When I’ve read into this, my understanding is that it’s impossible to define what is optimum, since it will vary by the floral and fauna in question, each with their own optimum.

I believe the big concern with climate change is the rate of change. A slower change allows for natural adaptation while a sudden change can appear catastrophic to individual species.


#99

You know I sometimes wonder if the “can appear catastrophic” is a psychological response to the broken morality so prevalent in modern society. A kind of overwhelming guilt-ridden angst for the wide range of “messing up” that each of us knows we are a part of every day. We don’t trust the environment to house and feed us not merely because we mistreat the environment, but because we have betrayed our humanity in a million ways and feel that treachery in our bones. We just don’t know how to change our ways so we have latched on to quite an innocuous scapegoat, CO2, that simplifies the problem and at the same time directs and mitigates our guilt because we feel like we can and are doing something that is manageable, but not addressing the real issues.

This concern over the “rate of change” might be more a function of the rate of our rising anxiety rather than the situation in reality.

Just a thought.

I also suspect the drum beaters and scare mongers are having a field day tapping into and controlling the direction of that anxiety towards the ends they want to come about.


#100

Hi LBN,

Any serious reader of the Cook paper knows that the category 6 and 7 papers, which comprise 95% of the 4,000 papers expressing an opinion, are silent about the amount of warming contributed by human activities.
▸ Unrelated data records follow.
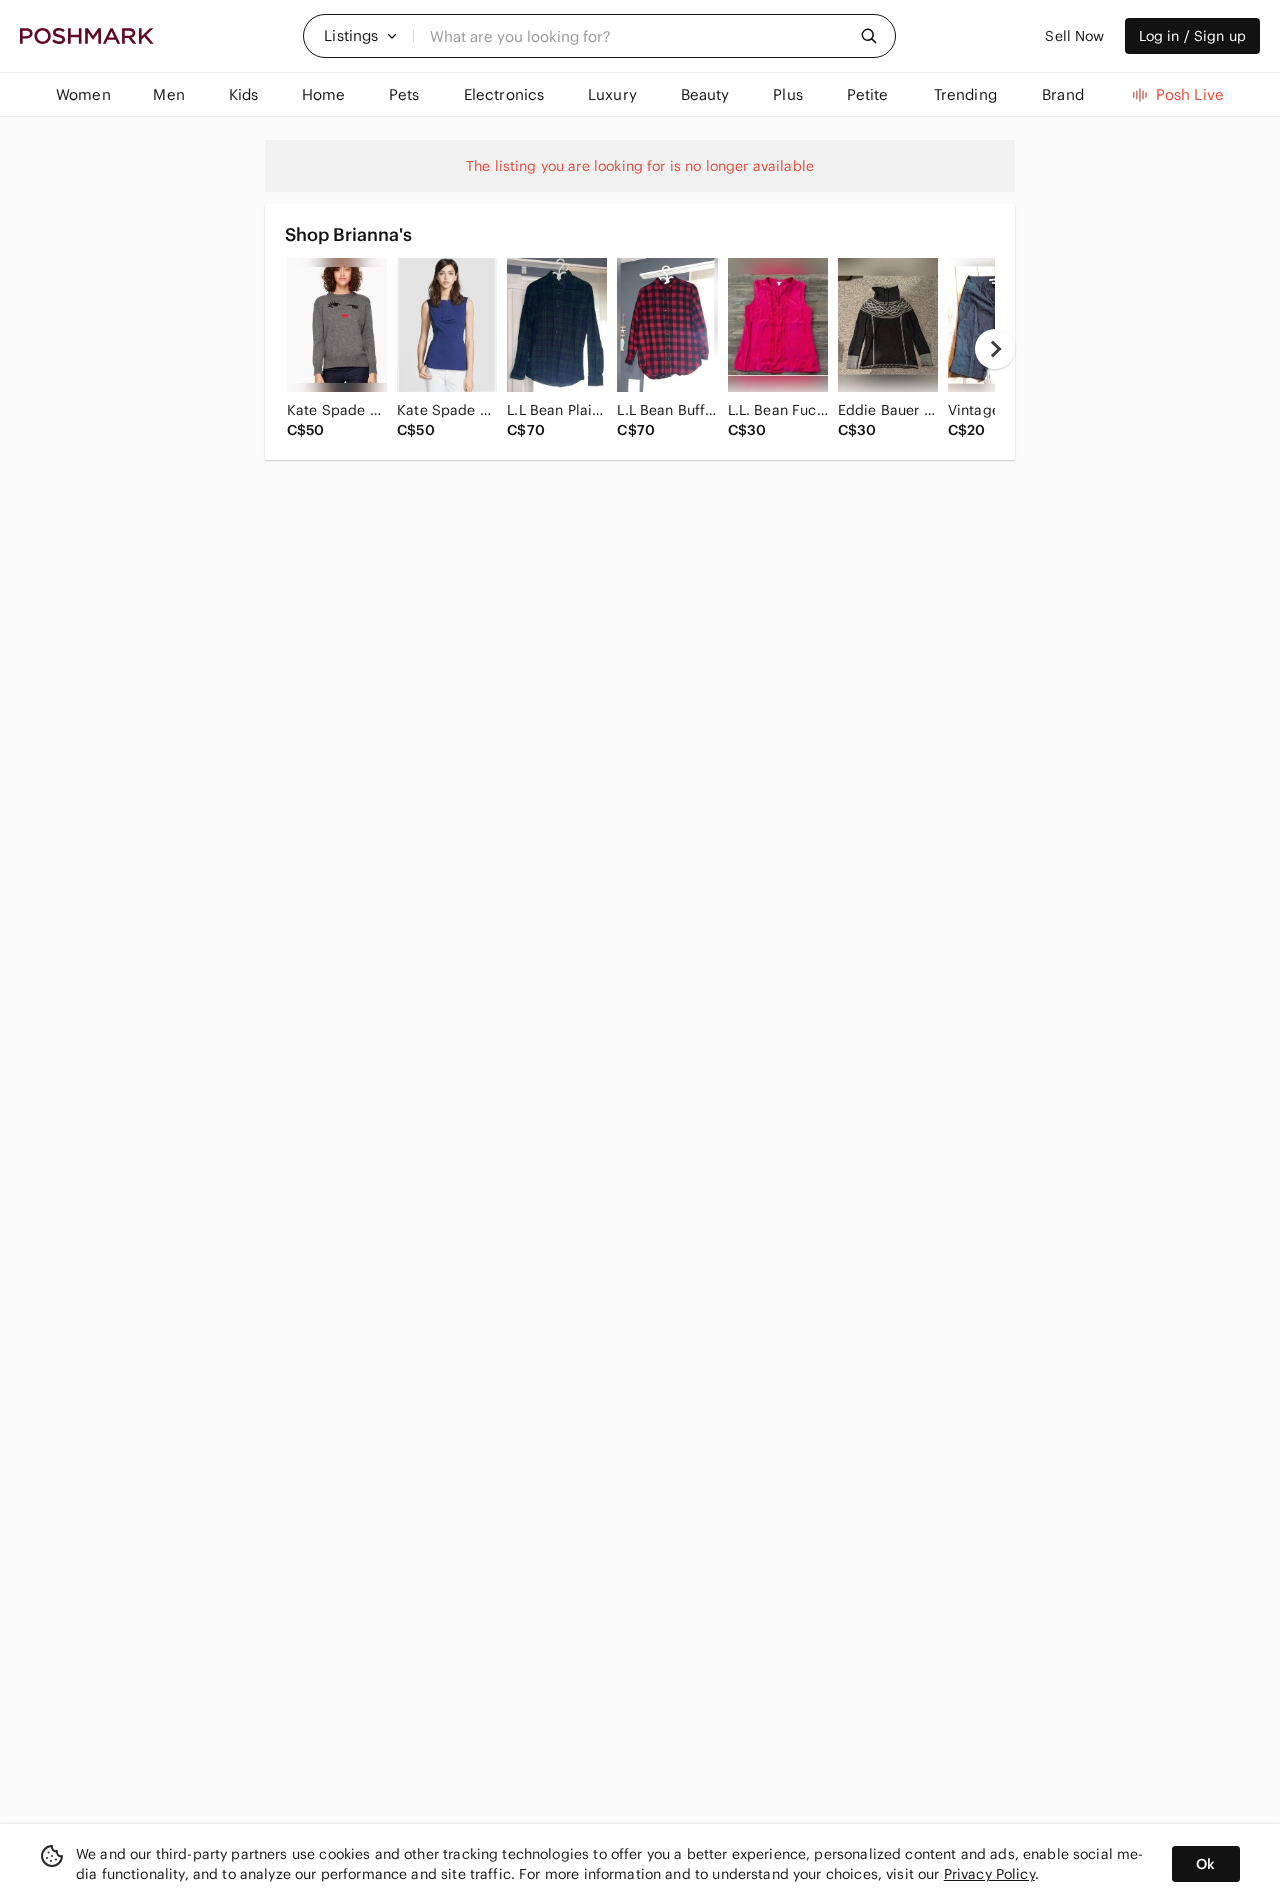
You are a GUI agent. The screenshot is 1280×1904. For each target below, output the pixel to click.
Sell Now (1074, 36)
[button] (361, 36)
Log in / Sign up (1192, 36)
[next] (995, 349)
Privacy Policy (989, 1874)
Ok (1205, 1864)
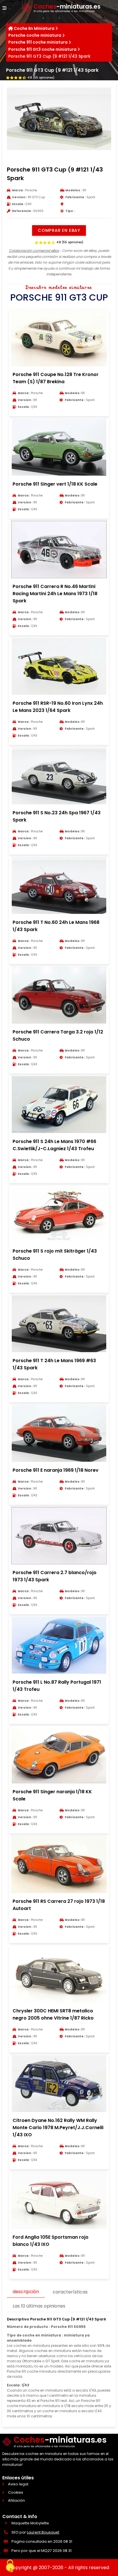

Dana Nuccitelli, one of the authors, admits this on the SkepticalScience website. Therefore, the most one can reasonably infer is that 95% would endorse the proposition that human activities are causing some warming, a trivial finding.

AGW is defined in the Introduction as the proposition that “human activity is very likely causing most of the current GW”. That was their research question. Its in the paper. Their original endorsement classification scheme would have answered it very nicely, if they had used it in their results. Just tell us how many Category 1 endorsing papers you found, please. There was no excuse for collapsing the categories and hiding the 2%. At the very least, the authors should have given the combination special definition or explanation. Otherwise, a casual reader will get the impression that AGW in “Endorse AGW” retains the same definition from the Introduction.

No, no matter how you look at it, Cook et al give a very dishonest presentation of their results, and they themselves continue to misrepresent their results elsewhere and celebrate their contribution to the propaganda effort.

But why belabor this if I admit that most scientists probably believe that human activities are causing most of the global warming?

  1. The extent of the consensus is nevertheless exaggerated.
  2. The mendacity of establishment researchers must be exposed. Cook et al, unfortunately, are not uncommon. And the fact that such papers get published implicates the entire community.